Geographic farming is a staple of real estate marketing—a long-term strategy meant to build brand awareness and deliver the occasional warm lead. If you haven’t given it a try, then this blog is a great place to start.
But if you have and given up, it’s likely for one of two reasons:
- You didn’t fully value it as a prolonged approach to lead generation because you weren’t seeing “results.”
- You simply didn’t pick the right area to farm.

Regarding the first issue, geo farming is like planting an orchard, where each tree requires time to grow before it bears fruit. Just because you need to wait for a sapling to produce a harvest doesn’t mean you stop watering and feeding it. Similarly, homeowners can take years to decide it’s time to move, so you shouldn’t give up on nurturing relationships with potential clients.

Second-place finishers don’t get paid
According to NAR, 71% of buyers and 81% of sellers hire the first agent they interview, which means that if you’re not the one who’s top of mind, you’re not in the game.
First, you need people to know you exist. Plain and simple, if no one knows that you’re in business as an agent, no one is going to hire you. Geo farming is an easy and cost-effective way to get the word out.
Second, you need them to know who you are and what you do. Brand recognition is a result of frequently and regularly appearing in front of your audience with the right marketing. Again, farming is a simple solution.

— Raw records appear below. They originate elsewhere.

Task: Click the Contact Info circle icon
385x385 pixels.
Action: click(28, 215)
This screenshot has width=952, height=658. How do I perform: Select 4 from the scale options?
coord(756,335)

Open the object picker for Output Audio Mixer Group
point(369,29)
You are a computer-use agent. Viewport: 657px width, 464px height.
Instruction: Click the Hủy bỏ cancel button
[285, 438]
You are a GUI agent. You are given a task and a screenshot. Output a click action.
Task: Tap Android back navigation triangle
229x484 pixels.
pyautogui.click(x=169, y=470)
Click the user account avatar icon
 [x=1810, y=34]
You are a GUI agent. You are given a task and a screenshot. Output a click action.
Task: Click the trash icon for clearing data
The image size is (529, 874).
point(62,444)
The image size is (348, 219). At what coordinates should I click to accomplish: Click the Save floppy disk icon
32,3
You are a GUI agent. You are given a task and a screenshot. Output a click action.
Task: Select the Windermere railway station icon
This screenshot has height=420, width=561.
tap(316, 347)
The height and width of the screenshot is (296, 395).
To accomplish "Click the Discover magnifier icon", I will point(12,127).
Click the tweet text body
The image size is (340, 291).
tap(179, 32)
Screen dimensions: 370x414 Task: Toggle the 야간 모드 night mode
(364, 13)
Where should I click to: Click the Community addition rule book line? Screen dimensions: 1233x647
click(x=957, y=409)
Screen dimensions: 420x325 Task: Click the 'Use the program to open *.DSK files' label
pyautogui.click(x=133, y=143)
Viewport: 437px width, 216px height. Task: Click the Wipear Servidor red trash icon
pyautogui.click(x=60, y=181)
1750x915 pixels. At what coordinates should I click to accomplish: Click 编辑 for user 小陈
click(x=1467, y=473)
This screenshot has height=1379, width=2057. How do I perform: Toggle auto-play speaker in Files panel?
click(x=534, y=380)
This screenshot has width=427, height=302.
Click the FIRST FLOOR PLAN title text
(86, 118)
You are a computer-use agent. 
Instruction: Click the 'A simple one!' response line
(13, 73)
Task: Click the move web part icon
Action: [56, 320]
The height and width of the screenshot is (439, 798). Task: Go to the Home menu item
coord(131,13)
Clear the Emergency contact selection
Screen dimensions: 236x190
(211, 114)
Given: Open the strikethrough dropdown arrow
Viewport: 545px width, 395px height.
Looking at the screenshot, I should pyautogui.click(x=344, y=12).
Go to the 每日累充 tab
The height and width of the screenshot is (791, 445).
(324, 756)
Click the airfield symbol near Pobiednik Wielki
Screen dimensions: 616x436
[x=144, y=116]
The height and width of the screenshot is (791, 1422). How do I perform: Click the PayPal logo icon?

Step 1. Consider your goals
A lot of agents want to raise the average price of the homes they buy or sell, either because they want a larger GCI or to maintain their current GCI by closing fewer transactions. If you want a price point of $350K, then you need to select a farm or target homes that meet that minimum. Consult public records or use Zillow, Realtor.com, Trulia, or Redfin to find an area that offers homes in your desired range.
Step 2. Choose a community where you’re already active
If step one doesn’t apply to your situation, try this: upload your list of client addresses from past years to Google My Maps. The platform will drop pins on those locations, instantly showing you where you do the bulk of your business. If you find you’ve already got a decently sized foothold in a particular area, leverage it by farming there.

Step 3. Calculate the turnover rate
The turnover rate refers to how many homes in a named area were bought and sold over a specified period. To figure it out, select your time frame (typically the prior 12 months), find the number of transactions that occurred within it, and divide by the total number of homes in the vicinity. Then multiply the result by 100 to get a percentage.
Tom Ferry recommends looking for a turnover rate of at least 6%. Because the market can ebb and flow, I recommend checking the rate for at least each of the last five years to get a truer figure. (If you want to dive deeper into turnover rates, including where you can get the numbers you need to do the math, check out this blog.)

Step 4. Assess the competition
Cracking into a competitive real estate market isn’t easy, especially when it has established agents already in the mix. But don’t let that hold you back—sometimes, the “top agent” has only sold three homes.
To find out who they are:
- Check your MLS for who sold what and where.
- Watch for signage in the places you’re interested in to see if someone stands out.
- Make calls to brokers and simply ask. (But take this info with a grain of salt.)
- Consult third-party marketplaces to see which agents are representing the most homeowners.
Combined, this data should give you a pretty good idea of whether there’s a single agent dominating a market.
So how do you get noticed when others are ahead? You could consider selecting a different farm altogether, or you could take another approach. Aside from geo farming, there’s also demographic and predictive farming, either of which can produce promising results.
Demographic farming (or niche farming) targets those who share certain interests or characteristics. A popular choice is first-time homebuyers, but there are also seniors, divorced parents, those looking to buy a second home, and luxury homebuyers, just to name a few. These groups might be underserved and could benefit from your specialized approach. Plus, targeting a specific group lets you get super specific with your marketing message, which can make you come across as the go-to expert.
Predictive farming, meanwhile, relies on the application of AI-generated algorithms to large quantities of publicly available data to predict who is likely to buy or sell a home in the near future (typically within 12 months). Once these people are identified, you have the opportunity to add them to your list and be the first agent to get their foot in the door. Open a free account with ReminderMedia, and you can use our Likely to Move tool to find leads in your selected farm.

Take action
Geo farming is all about planting seeds for long-term growth—it takes patience and the right care, but the results are worth it. Shirley Jones, an agent in Winter Park, Florida, and a ReminderMedia postcard client, recently gave us this report:

Above all, once you have your farm, be consistent, and keep nurturing leads with frequent, top-quality touchpoints. Remember that the goal is to establish a presence. While you’ll occasionally sign a client, brand recognition is the primary focus.

Stick to this strategy, and you’ll build a reliable flow of leads coming your way.